于灵飞嘴巴大张,切以刑变成一个高中小鬼,而且打着吵死人的电动玩具,竟然还嫌他吵,这男人不管到哪个时代都是个该死的自大狂。

而那只苍蝇又轻盈的飞向另一边,原来刚才是他误会了,而且还误会大了,但他由衷的感谢那是误会。

「你—你—」

那小鬼不屑的目光轻扫而过,「大叔,你衣服系好好吗?没人想看你的gg。」

大叔?

他们顶多差个七岁而已,叫什么大叔,而且他衣服只是乱了,又没多严重,他真想对他来记过肩摔,摔死这自大狂。你不想看我的gg,之前还拚命的慰抚我gg,连更羞耻的那里都看过摸过,你个香蕉芭乐。

小鬼将那帘幕又拉了起来,于灵飞气到都快吐血。

他爬上床,发呆了一个小时,隔壁床的人则一直打电动,他拍拍帘幕,「喂,关小声点,小鬼。」

对方的游戏机声音开更大了,他气得浑身发抖,掀开帘幕,就要狠训他一顿,小鬼神色冷冰,就像完全不认得他,「你、你不认得我?」

“我倒是第一次遇到这种搭讪的手段,告诉你,你完全不是我的菜,虽然我男女通吃,但至少要是美女、帅哥,你出局了。”
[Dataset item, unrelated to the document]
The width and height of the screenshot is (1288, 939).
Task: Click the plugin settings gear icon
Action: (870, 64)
于灵飞干笑。虽然在心里告诉自己,这自大狂不认得他好得很,因为他就不会想要戳他屁屁,害他老在心理建设自己是被迫上床的,但事实是当对方眼里露出完全陌生的神情,他的心刺刺疼疼的,而且越来越难受。

“你真的不认得我?我是桃红呀。”

听到“桃红”两字,小鬼好像有点被触动,随即又仔仔细细的看他一眼,“你昨晚偷听我跟我同学说话,对吧?我是常会梦到一个叫桃红的女孩,每次快要牵到她的手,她就又不见了,但抱歉,你长得一点都不像她。”
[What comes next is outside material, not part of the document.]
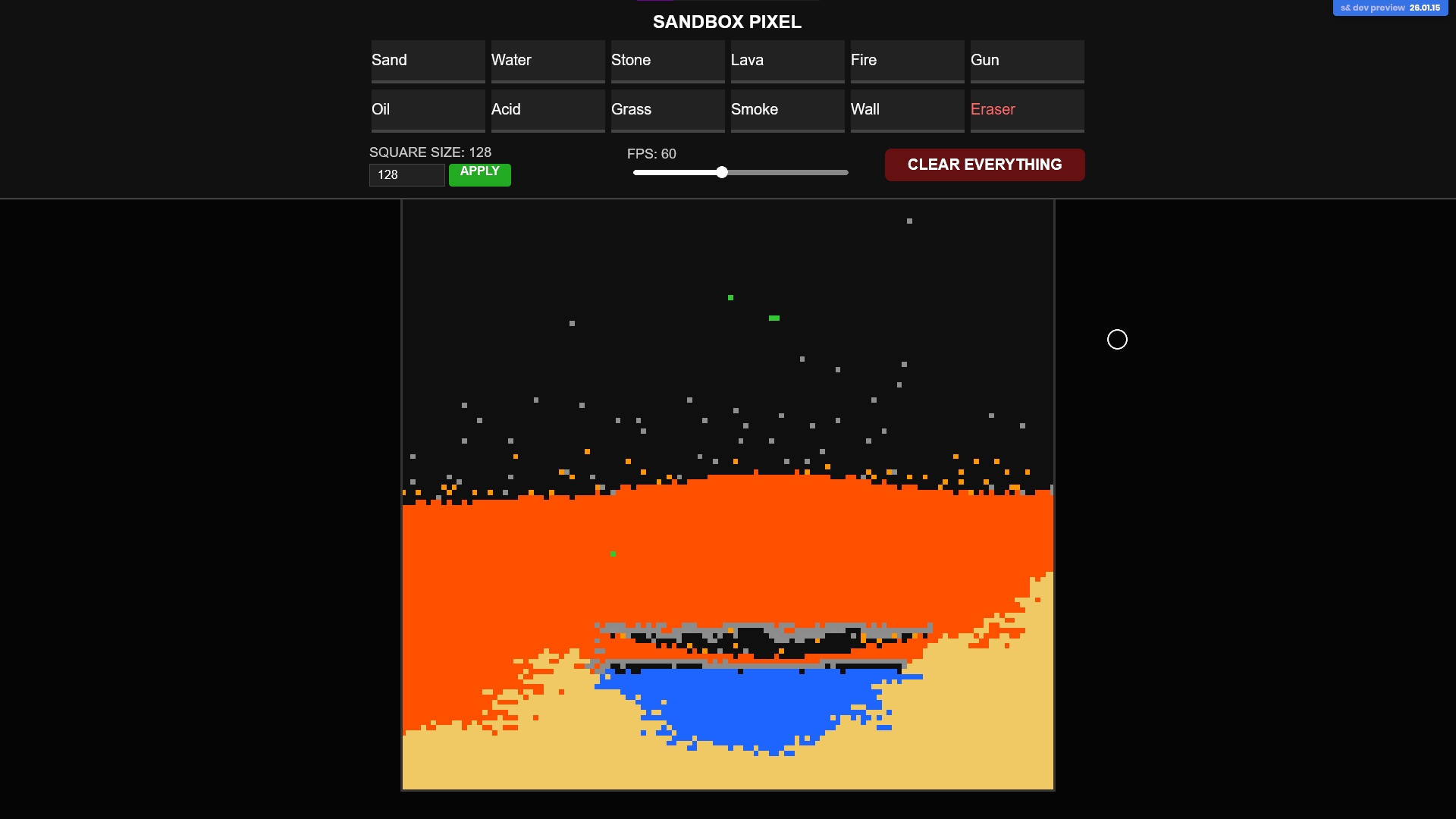
Task: Select the Smoke material
Action: tap(787, 110)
忽然一切声音都停了,说话的、电视的、游戏机的,全都静默,连那小鬼一动也不动。

一个白发老公公平空冒出来,拽着于灵飞的手,随即他闻到浓浓的酒味。

那白发老公公怒吼,“都是你、都是你害的,让这个男的完全不理会三生石上的安排,应该娶的女人,他一个都没娶,把人家玩玩后,才说你也不是桃红就跑了,害得那些受害者的状纸都可以叠成高楼大厦。”

他目瞪口呆的瞪着对方,“切以刑造的孽关我什么事,他喜欢我,我也没办法呀!”

听到他这么在意他,于灵飞心里总算平衡了些。

白发老公公气得吹胡子瞪眼睛,“你与他本无姻缘,不,该说你跟他根本就是不同世界的人,你一脚介入,若是露水姻缘也就罢了,还坏不了什么事,偏偏让他对你上了心。
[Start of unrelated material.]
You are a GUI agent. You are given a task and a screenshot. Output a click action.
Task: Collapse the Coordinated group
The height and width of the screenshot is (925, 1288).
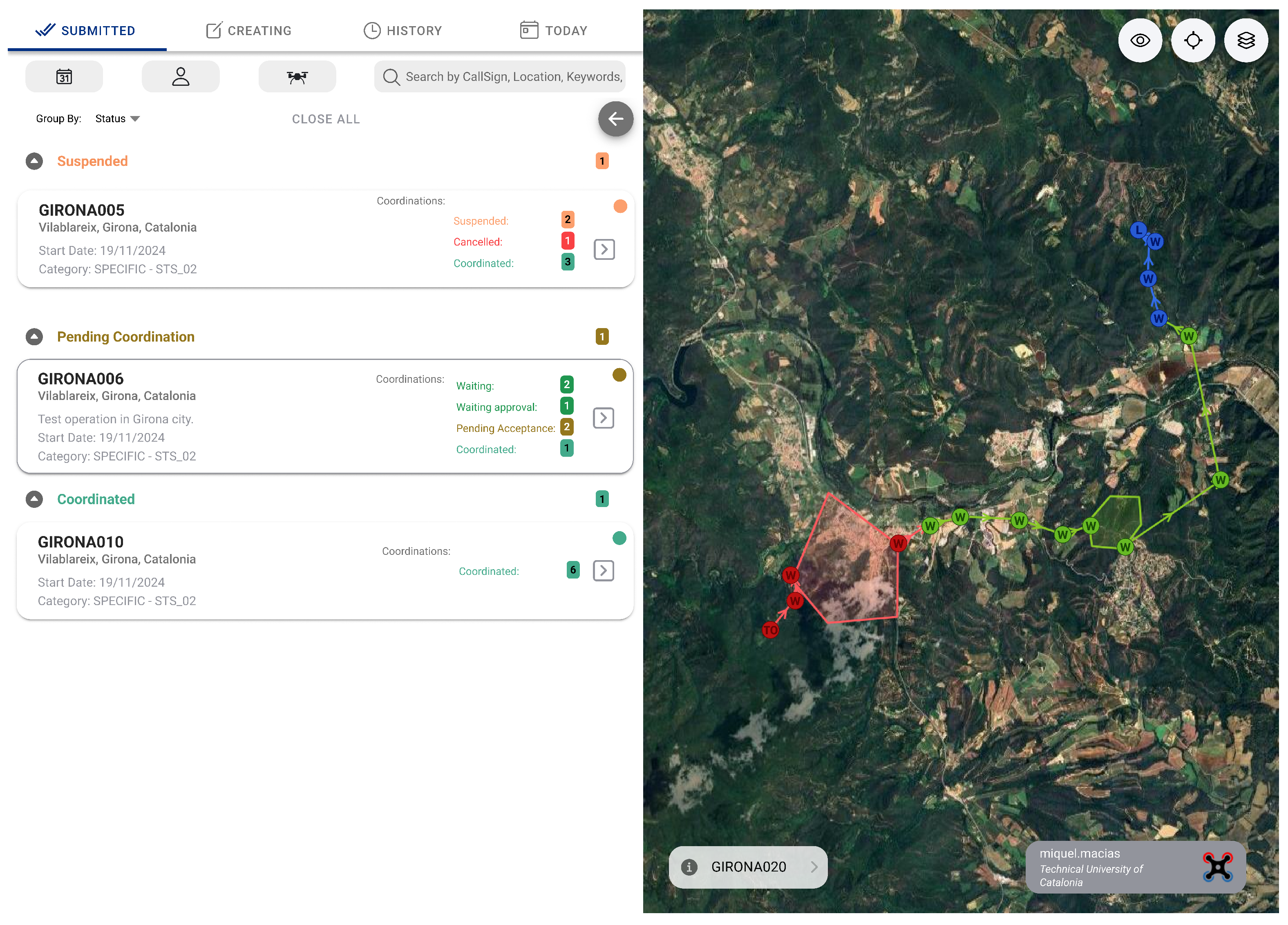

“你消失之后,他就疯了,他不知你的姓名,只知你叫桃红,他是铁了心的要找到你,三生石上的姻缘他全都当成屁,任我们把那些女人都整成绝世美女献上去,他也是一脚踢开,将我们这些得道星宿都给整惨了。那状纸是日日夜夜的叠上来,我光是审阅就手软,那些女人的叫冤更是让我们的耳朵都快聋了,偏偏这家伙身上煞气重,谁也动不了。”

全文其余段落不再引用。